888 reviews22 followers
November 6, 2015
Full disclosure: I’m inept at poetry, uncertain if I’m being conned by the haphazard line breaks that may or may not impart additional meaning, especially ignorant of meter and whether it’s being employed in any sort of consistent fashion. I can’t even claim to know it when I see it, as there’s a good deal of doggerel out there that looks real enough. Is poetry about the sound of language, or is it a thing shaped by language expertly wrought? Is it about things that lie beyond or within daily experience, or is it about things that are already of a poetic and elevated nature? Are stanzas like paragraphs? Why then do so many sentences break off in one stanza then flow into another?

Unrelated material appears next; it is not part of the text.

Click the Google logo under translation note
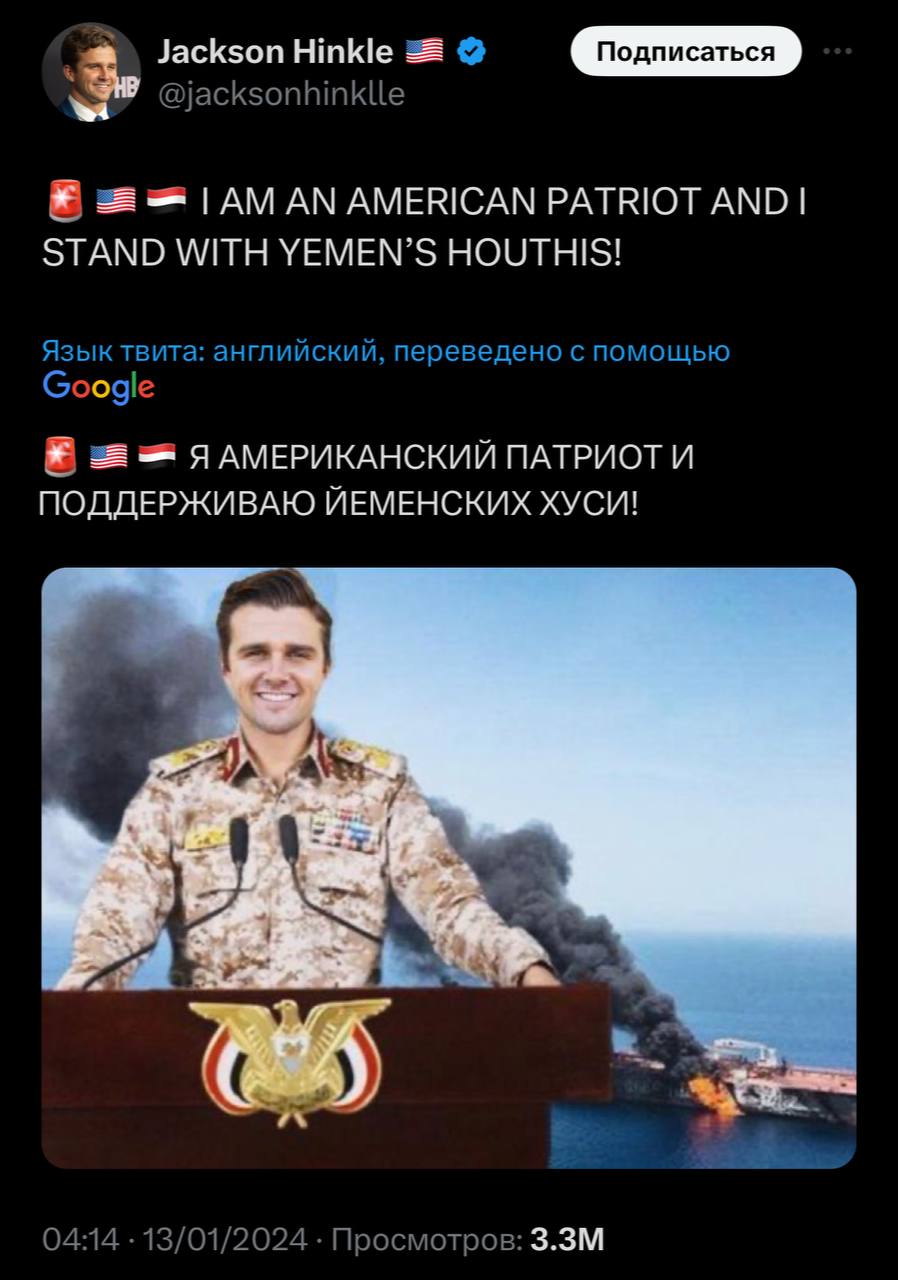898x1280 pixels. [x=99, y=385]
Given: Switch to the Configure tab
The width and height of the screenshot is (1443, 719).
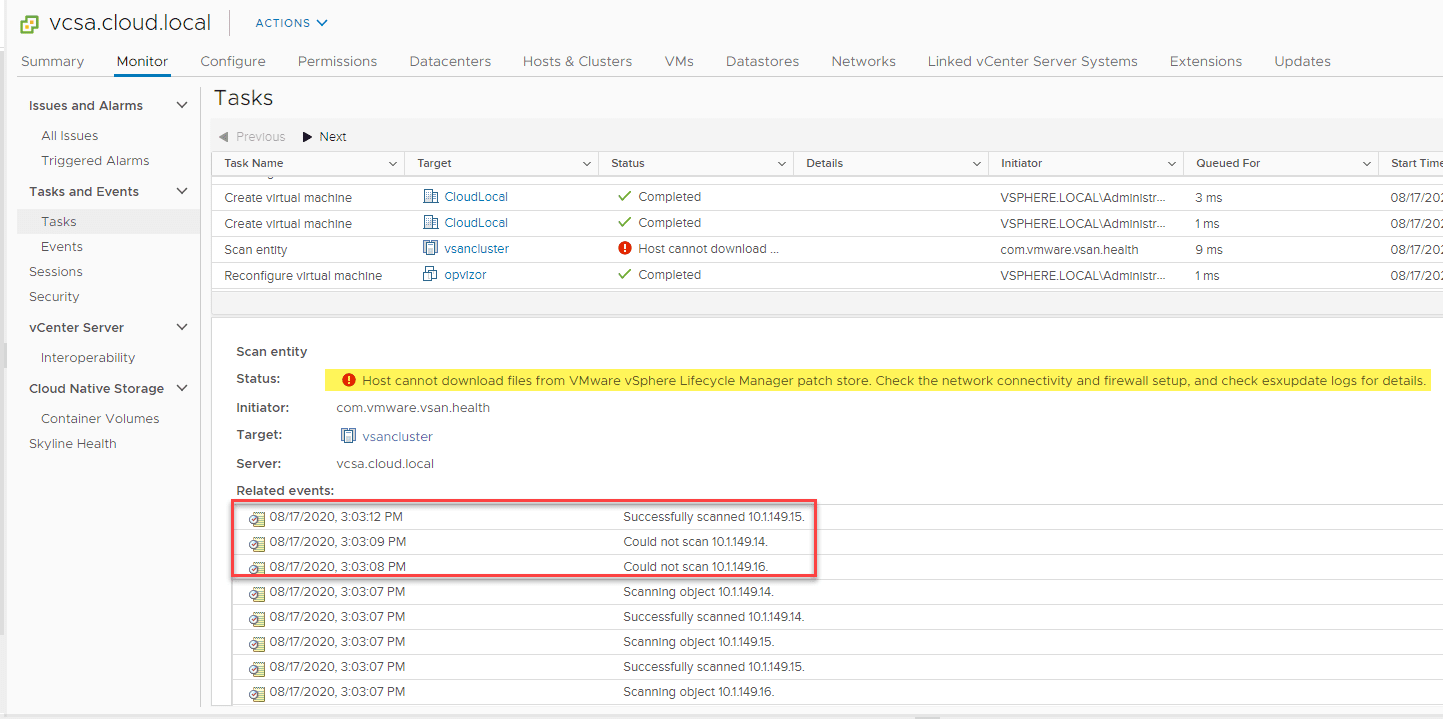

As a poetry naïf, my only criteria are honesty, concision, and a rigorous use of language. Honesty is that Hemingwayesque appeal to what is real and earned, where the writer has evoked in the reader some sense of the rightness of things without having hit him over the head with it. Concision is obvious enough, as poems are short, thus must condense things to their essentials, whether representing things with apt description or evocative language. And this concision is achieved with rigorous use of language, where words often do double duty, denoting and connoting simultaneously.

Paper Aeroplane is a selection of poetry from 19 different volumes of Armitage’s poetry—with selections from three translations he’s made of the Odyssey, Sir Gawain and the Green Knight, and Le Morte d’Arthur—all spanning the 25 years since his first volume Zoom! appeared in 1989. I had never read any of Armitage's work before, and it was recommended. I read the book in the course of four or five days, reading no more than 10 poems at a time; I then re-read the book over the next two days, now able to recall individual poems and look over the expanse of the work more easily. I found it an interesting reading experience, requiring more attention and focus than reading almost any sort of novel.

What most characterizes Armitage’s free-flowing poetry is its vernacular straightforwardness. Like the conscious common-man poetry of William Carlos Williams, Armitage’s idiom is that of the Yorkshire man, and his personae speak of things within his ken in a language that will not put on airs. The first poem in the volume, “The Joke,” is a story told by the narrator, grabbing us by the collar, asking, “heard the one about the guy from Heaton Mersey?” which goes on to recount the Heaton Mersey man’s freezing death, how that became occasion for those at the pub to discuss who was to be credited for finding the car that had been so thoroughly coated and hidden by snow. The directness of language prevails even when emotion is broached, as in “Harmonium,” where the narrator, collecting an old organ from a church, is made to consider that the rector or minister who helps him will be in the next box the narrator lugs from the church. There’s no good response to the rector’s pitiable observation of mortality, and the narrator, “being me, then mouth in reply / some shallower sorry phrase or word / too starved of breath to make itself heard.”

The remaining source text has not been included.